Quando era pequena adorava a história da Sereiazinha e há uma frase desta que me ficou para sempre gravada na memória: “Ele lerá nos teus olhos o que estás a sentir sem haver necessidade de palavras”. Apesar desta frase ser o motivo de toda a desgraça na história, acho que me convenci que seria assim. Talvez também seja um bocadinho autista.

Quando soube que estava grávida, apesar de todos os contras [que não eram poucos!], não tive dúvidas que iria nascer uma parte de mim que colmataria essa lacuna. Alguém que me compreenderia, acompanharia os meus silêncios e me amaria incondicionalmente. Foi com esta convicção que, contra todas as expectativas e diagnósticos, operei o milagre de dar a vida ao meu filhote.

Esqueci-me que as pessoas nem sempre têm os mesmos interesses e os meus silêncios foram substituídos por conversas intermináveis sobre zebras e dromedários, sobre marcas de automóveis e personagens de desenhos animados, repetidas em looping, vezes sem conta, com poucas ou nenhumas variações de conteúdo, com pouca ou nenhuma reciprocidade.

Os últimos anos mostraram-me de que forma uma decisão, tomada em minutos, condiciona toda uma vida.
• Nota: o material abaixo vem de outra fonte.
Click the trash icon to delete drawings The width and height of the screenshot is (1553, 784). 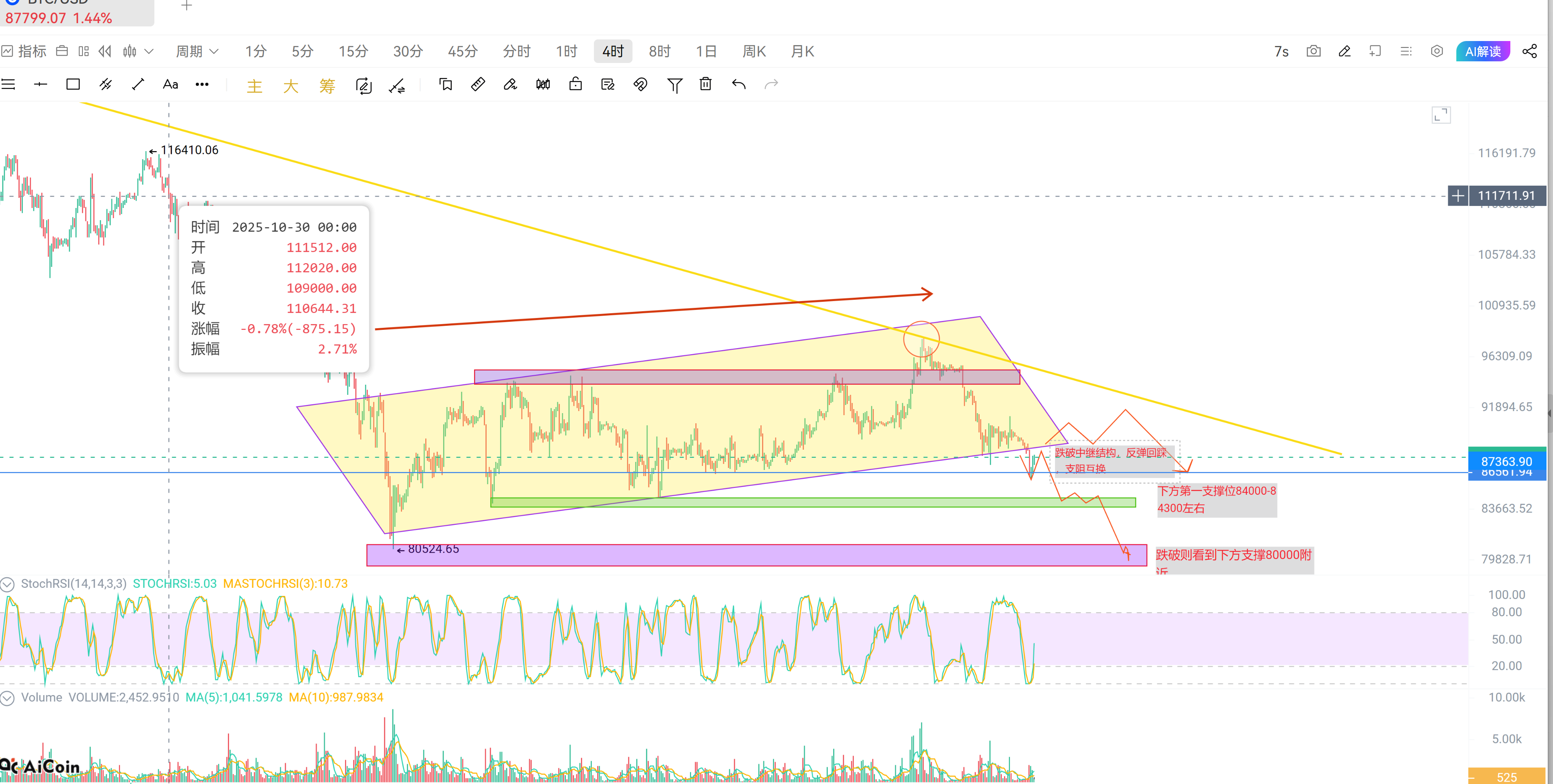tap(705, 84)
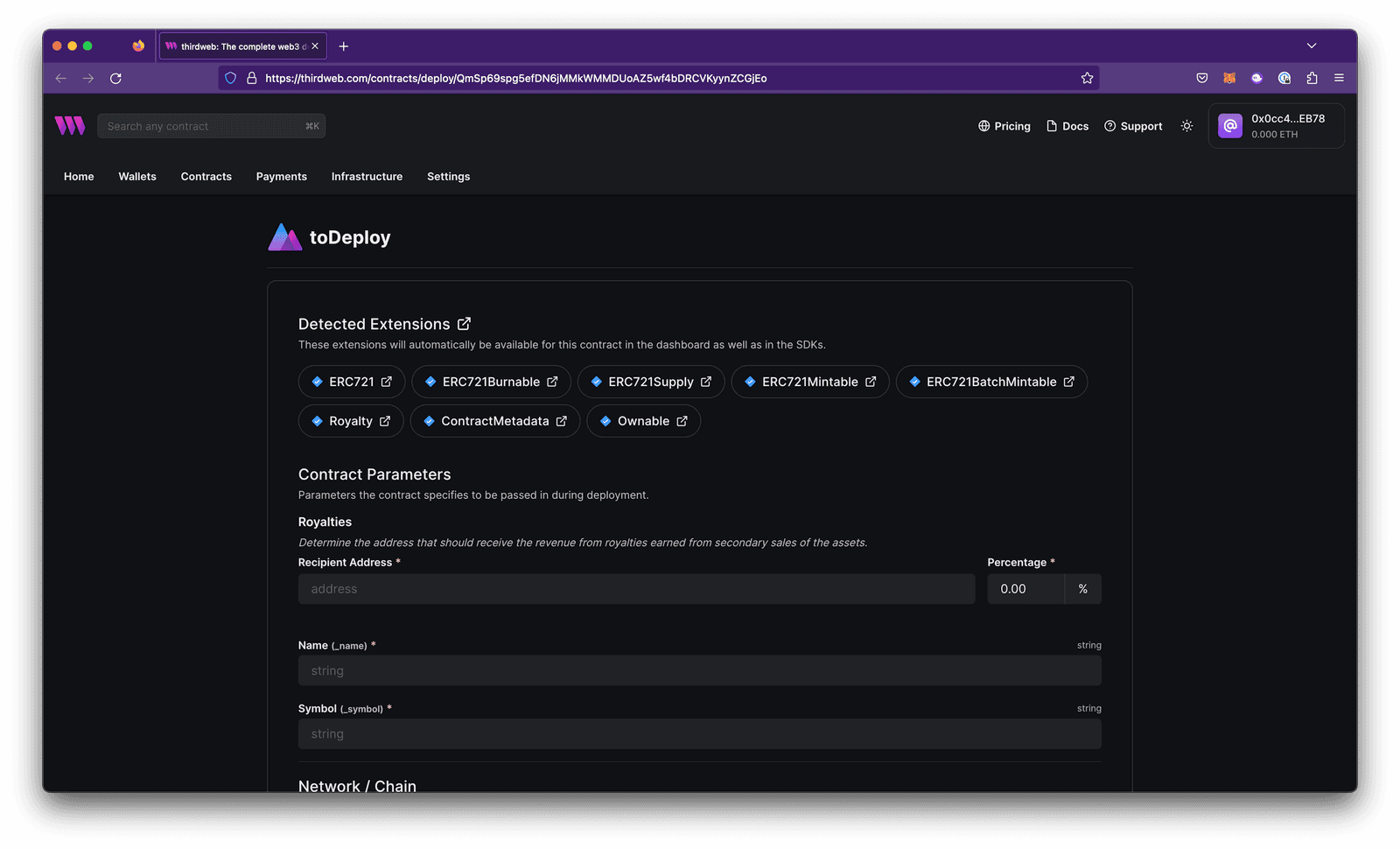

Não me interpretem mal, nunca me arrependi. Se tivesse a oportunidade de repetir tudo a resolução seria a mesma, não mudava nada.
 
Sempre pensei que o marco em que atingiria o meu limite seria o momento em que me arrependesse da decisão tomada e esta certeza distraiu-me. O meu limite já foi ultrapassado há muito tempo. Hoje sei que o que consegui não foi sentir-me acompanhada, mas sim morrer para viver a vida de outra pessoa, de um pequeno pedaço de mim própria, que nunca vai ser totalmente autónomo.
 
E, o mais estranho, é que continuo a não mostrar sinais de remorso. O mais bizarro é que me sinto em paz, capaz de retirar felicidade das situações mais insólitas e estou mais sozinha do que nunca.